● **EXTRACT**:

Dr. Sturgill insisted that there had to be some role for tau and that the difference
between individuals with Alzheimer’s and people without Alzheimer’s was that those
with Alzheimer’s patients had large amounts of the tau protein. In
understanding the new evidence and knowing the pathways of the spread Dr.
Sturgill says, “they’ve known for a while that Alzheimer’s along that kind of pathway
from the entorhinal, to the hippocampus, to the medial temporal area and that’s
just where these neurons are connected one to the next. So finding that they
know how it spreads now may actually help generate some sort of a treatment to
stop it, if they can stop the spread of tau then they can stop Alzheimer’s.” In understanding this and
earlier highlighting that the occipital lobe doesn’t seem to be affected by the
disease, it easy to question why this is. Dr. Sturgill clears this up by
explaining that though there are pathways that do go from the occipital lobe to
the temporal lobe, but there are different types of cell structures that are in
the occipital cortex so proteins produced may play a role in why tau doesn’t
seem to affect this area of the brain.
When talking
about grid computing, which he knew as parallel processing, he agreed that is certainly
possible for a cure to come about as a result of a grid.
In talking about
evolution and its relation to Alzheimer’s Dr. Sturgill says, “It [Alzheimer’s] is
some kind of a mutation and if one of those mutations turned out to have some
kind of benefit in the long run,
overtime it showed up then that might be a evolutionary kind of change.” It seems
as though animals should be just as susceptible to have a neurodegenerative disease,
like that of Alzheimer’s, but we were all unsure if that is the case.
When looking at
a few possible solutions he states that the precursors of the production of the
beta-amyloid, which creates plaque in the brain, could be found that could lead
to stopping the production or overproduction of the beat-amyloid. It had been
found that a vaccine was something in the works for stopping or slowing down
Alzheimer’s. According to Dr. Sturgill “… the treatments have been aimed
primarily at neurotransmitters particularly at acetylcholine because it affects
the acetyl cholinergic system. This entorhinal cortex is very near the basil
forebrain, where the temporal lobe and the frontal cortex all come together.

[Stored data entries]
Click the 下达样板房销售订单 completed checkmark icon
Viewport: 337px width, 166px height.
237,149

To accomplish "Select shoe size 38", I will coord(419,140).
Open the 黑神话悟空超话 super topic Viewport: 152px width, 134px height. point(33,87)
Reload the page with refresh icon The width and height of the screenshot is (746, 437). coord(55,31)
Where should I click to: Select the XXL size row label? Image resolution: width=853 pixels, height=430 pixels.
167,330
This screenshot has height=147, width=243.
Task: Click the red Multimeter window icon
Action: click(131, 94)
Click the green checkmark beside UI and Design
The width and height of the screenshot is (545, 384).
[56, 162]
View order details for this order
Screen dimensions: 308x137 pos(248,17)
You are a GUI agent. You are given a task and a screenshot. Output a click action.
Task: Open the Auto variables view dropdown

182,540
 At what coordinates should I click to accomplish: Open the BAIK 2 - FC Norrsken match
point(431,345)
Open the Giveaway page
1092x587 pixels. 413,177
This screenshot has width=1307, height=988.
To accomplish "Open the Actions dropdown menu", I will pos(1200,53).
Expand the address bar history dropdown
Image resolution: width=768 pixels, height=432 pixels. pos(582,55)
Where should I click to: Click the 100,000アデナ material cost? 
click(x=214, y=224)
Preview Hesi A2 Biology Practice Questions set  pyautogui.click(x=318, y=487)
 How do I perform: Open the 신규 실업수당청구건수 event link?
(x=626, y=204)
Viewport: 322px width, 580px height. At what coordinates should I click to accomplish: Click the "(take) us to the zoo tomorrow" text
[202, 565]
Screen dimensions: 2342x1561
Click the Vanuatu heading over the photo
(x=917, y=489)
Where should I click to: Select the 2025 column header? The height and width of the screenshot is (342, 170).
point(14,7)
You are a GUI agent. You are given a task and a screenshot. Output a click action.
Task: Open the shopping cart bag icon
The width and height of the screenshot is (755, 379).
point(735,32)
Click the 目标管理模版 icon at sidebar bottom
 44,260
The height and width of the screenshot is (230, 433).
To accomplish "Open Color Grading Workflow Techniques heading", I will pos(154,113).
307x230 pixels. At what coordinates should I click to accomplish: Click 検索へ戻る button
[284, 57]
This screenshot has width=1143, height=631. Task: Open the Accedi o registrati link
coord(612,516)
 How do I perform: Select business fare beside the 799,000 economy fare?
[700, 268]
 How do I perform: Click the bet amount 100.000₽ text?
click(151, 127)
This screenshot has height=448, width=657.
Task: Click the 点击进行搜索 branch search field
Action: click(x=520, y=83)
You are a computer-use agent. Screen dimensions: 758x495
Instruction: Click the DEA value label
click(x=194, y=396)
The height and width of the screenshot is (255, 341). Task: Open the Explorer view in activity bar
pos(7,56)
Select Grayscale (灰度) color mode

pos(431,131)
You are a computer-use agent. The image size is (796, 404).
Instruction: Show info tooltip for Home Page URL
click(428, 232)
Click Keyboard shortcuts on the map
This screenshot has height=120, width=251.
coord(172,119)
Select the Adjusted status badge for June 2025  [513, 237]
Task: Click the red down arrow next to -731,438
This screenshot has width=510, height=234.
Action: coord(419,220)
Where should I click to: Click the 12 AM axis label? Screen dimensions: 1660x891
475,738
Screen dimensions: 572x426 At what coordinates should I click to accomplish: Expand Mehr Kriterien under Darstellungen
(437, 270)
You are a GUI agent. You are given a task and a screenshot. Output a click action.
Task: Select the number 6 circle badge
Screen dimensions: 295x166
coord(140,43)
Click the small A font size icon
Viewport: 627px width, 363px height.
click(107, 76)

● **COMPLETE THE FOLLOWING**:
a - For each statement below, say whether it agrees with the Alzheimer's passage. Answer yes or no, and quote the words from the passage that decide it. (i) The occipital lobe does not seem to be affected by the disease. (ii) Dr. Sturgill doubted that a cure could result from a grid. (iii) Treatments have been aimed primarily at neurotransmitters, particularly acetylcholine.
b - List, in order, the brain areas along the pathway that the Alzheimer's passage says Alzheimer's follows.

● **SOLUTIONS IN ORDER**:
a -
(i) Yes: "the occipital lobe doesn’t seem to be affected by the disease"
(ii) No: "he agreed that is certainly possible for a cure to come about as a result of a grid"
(iii) Yes: "the treatments have been aimed primarily at neurotransmitters particularly at acetylcholine"

b - the entorhinal, the hippocampus, the medial temporal area